There are three types of NF tumors that result from mutation or loss of different tumor suppressor genes:

  • Neurofibromatosis type 1 (NF1) is the most frequent inherited cause of brain and nerve tumors. One in every 3,000 children is born with NF1, making it also one of the most common inherited human diseases worldwide. Enlargement and deformation of bones may also occur. Approximately 50% of people with NF1 also have learning disabilities. NF1 is caused by a mutation or loss of the tumor suppressor gene NF1.

  • Neurofibromatosis type 2 (NF2) is much rarer, occurring in one in 25,000 births. NF2 is characterized by the development of multiple tumors on the cranial and spinal nerves. The hallmark of NF2 is the formation of tumors that affect auditory nerves. Hearing loss beginning in the teens or early twenties is typically the first symptom of NF2. NF2 is caused by a mutation or loss of the tumor suppressor gene NF2.

  • Schwannomatosis is even rarer than NF2, affecting one in 40,000 individuals. SImilar to NF1 and NF2, Schwannomatosis tumors can develop on cranial, spinal and/or peripheral nerves. Although patients with Schwannomatosis do not have learning disabilities, they experience chronic pain and occasionally numbness, tingling and weakness. The candidate Schwannomatosis tumor suppressor gene is named INI1.

The National Institutes of Health (NIH) is the primary source of federal funding for biomedical research. However, other agencies also support research initiatives. In 1996, Congress added Neurofibromatosis to the Congressionally Directed Medical Research Program (CDMRP-NFRP). This program has been responsible for many advances in NF research, including NF mouse models, learning disabilities and nerve signaling pathways. In 2005, the Neurofibromatosis Research Program (NFRP) established the NF Clinical Trials Consortium, which is comprised of 10 major hospitals nationwide. The Consortium was established, not for drug discovery, but as a pipeline to test drugs repurposed to treat NF, including rapamycin (a relatively new immunosuppressant drug) and lovastatin (a statin used for lowering cholesterol). The Consortium will initially focus on NF1 for proof of concept. Once established, it will have the option of expanding to encompass NF2 and Schwannomatosis studies.

NF research program funding in jeopardy

The U.S. House and Senate included an $8 million appropriation for the CDMRP-NFRP in the FY2008 Defense Bill. This is a decrease of $2 million from 2007 and is over a 66% decrease from the high-water mark of $25 million in FY2005. Recently, I wrote about Flat Funding of Biomedical Research and The Threat to America’s Health. Separate from the NIH, the CDMRP is another funding source that supports research initiatives. The drastic funding cuts in the CDMRP-NFRP, specific to NF studies, endanger the research investment made to date, particularly with the NF Clinical Trials Consortium described above.
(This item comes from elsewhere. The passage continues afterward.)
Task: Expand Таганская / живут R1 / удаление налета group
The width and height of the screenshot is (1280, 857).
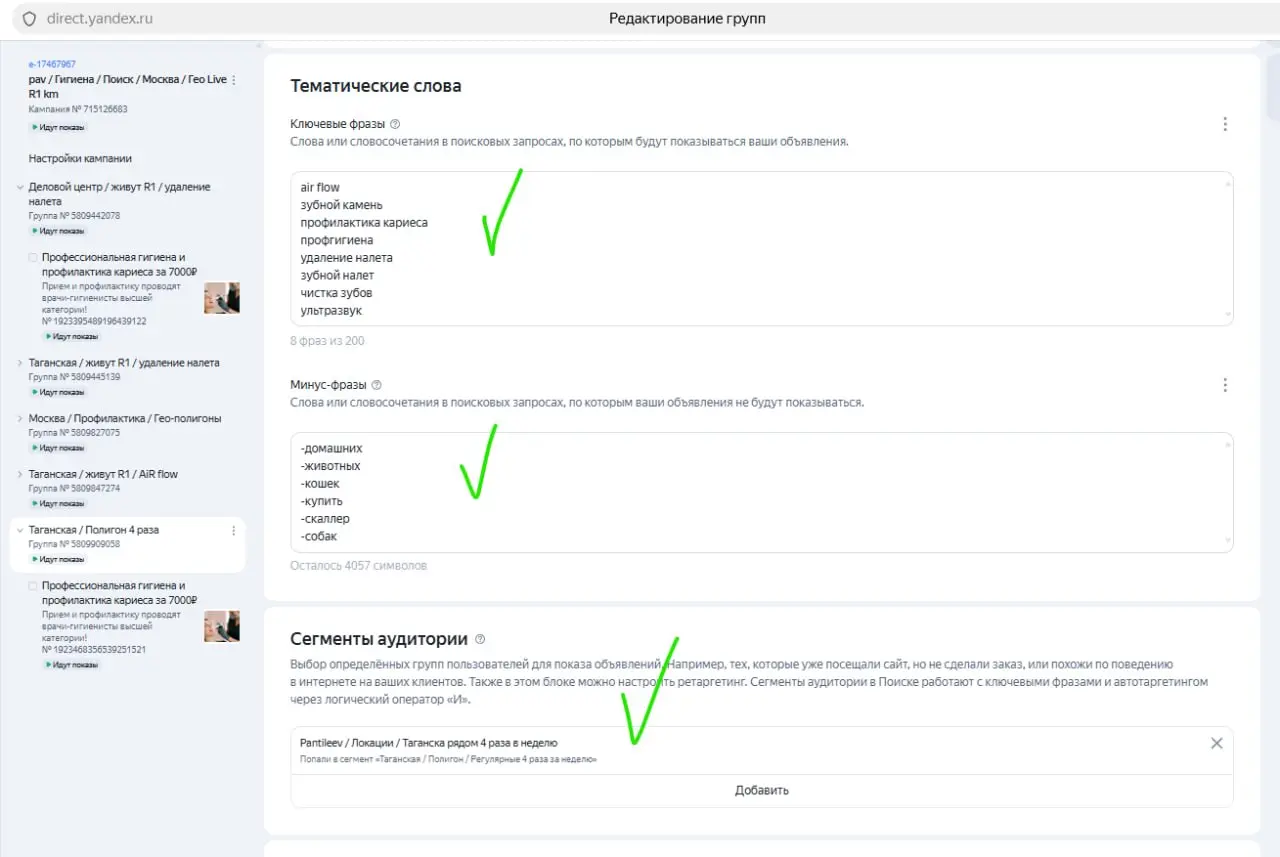Action: click(x=20, y=363)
Childrens Tumor FoundationThe Children’s Tumor Foundation (CTF), a non-profit medical foundation dedicated to improving the health and well being of individuals and families affected by the neurofibromatoses, is the largest non-government funder of NF research in the world. In 1991, the CTF began a formal advocacy and lobbying program for federal funding of NF research. Recently, the CTF announced an advocacy campaign to increase federal funding of the CDMRP-NFRP [1]:

We are all aware of the budget pressures our country faces, and understand that the $25 million funded in 2005 is not realistic in the current environement. However, this small program has accomplished so much, and as we enter what we believe will be a period of rapidly increasing clinical trials, this is a particularly important time for continued support of this funding. We are asking all of you to contact your Congressman and Senators to seek their support. There is much discussion of earmark reform in Washington. It is important to note that this funding is not an earmark. It is not directed to any one institution, state or district. It is a long standing program that makes grants solely on a peer review basis. Further, this is not a partisan issue - this funding has benefited over the years from strong support from both Democrats and Republicans. The accomplishments and return on investment from the CDMRP are a shining example of what the federal government can achieve when legislators work with the scientific community and non-profit organizations.

Indeed, the CDMRP-NFRP is a small program. Congressional appropriations for NF from 1996 to 2008 totaled just $190.3 million. By comparison, CDMRP funding for breast cancer totaled $2222.7 million, for prostate cancer, $890 million [2]. Nevertheless, CDMRP funding for NF research in 2008 is critically important to address the needs of translational research (meaning to connect basic research to patient care), complications of NF with high morbidity and mortality, and refinement and standardization of imaging techniques and biomarkers for use in future clinical trials.

You can read more on the Children’s Tumor Foundation and Neurofibromatosis here at Highlight HEALTH. Additional non-profit organization resources are listed in the Highlight HEALTH Web Directory.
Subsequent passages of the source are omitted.